In any event, by the time of the Domesday Book in 1086, William had become a major landowner. Besides his castle at Monmouth, he was also lord of Huntley, Longhope, Ruardean, and Siddington, in Gloucestershire; and of Ashperton, Hope Mansell, Munsley, Stretton Grandison, Walsopthorne and Whitwick, in Herefordshire. At Monmouth, he may have been responsible for completing the rebuilding of the original wooden motte and bailey castle in stone.

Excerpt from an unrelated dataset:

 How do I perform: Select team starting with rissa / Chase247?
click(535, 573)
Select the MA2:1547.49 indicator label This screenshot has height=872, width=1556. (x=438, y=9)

He and his family, together with his vassals, their wives, and Withenoc, were present when Monmouth Priory was consecrated in 1101. William was of sufficient eminence to attract to the ceremony such notables as King Henry's chaplain, Bernard. William granted, to the abbey of Saint Florent at Saumur, the Priory Church of St Mary at Monmouth, "and all their churches, and the tithes of all their lands and of all their tenants, namely, of grain, of stock, of honey, of iron, of mills, of cheeses, and of whatever is tithed. They also gave, near the castle of Monemuda (Monmouth) the land of three ploughs and the mill of Milebroc (?), and a meadow at Blakenalre (?), and land at St. Cadoc (Llangattock-Vibon-Avel), and a meadow beneath their castle, and a virgate of land, namely, Godric's, and at Siddington a hide of land, and in all their woods pannage for swine of the monks' demesne. They also gave all wood required by the monks or their men for building. Lastly, [he] granted seven burgesses in their market-place, free from all toll and from all dues, save offences deserving corporal penalty."

William married Hawise (or Hadwise), and was succeeded as lord of Monmouth by his eldest son, Baderon fitzWilliam of Monmouth, in about 1125. It is not known whether he died at that time, or retreated to a monastic life.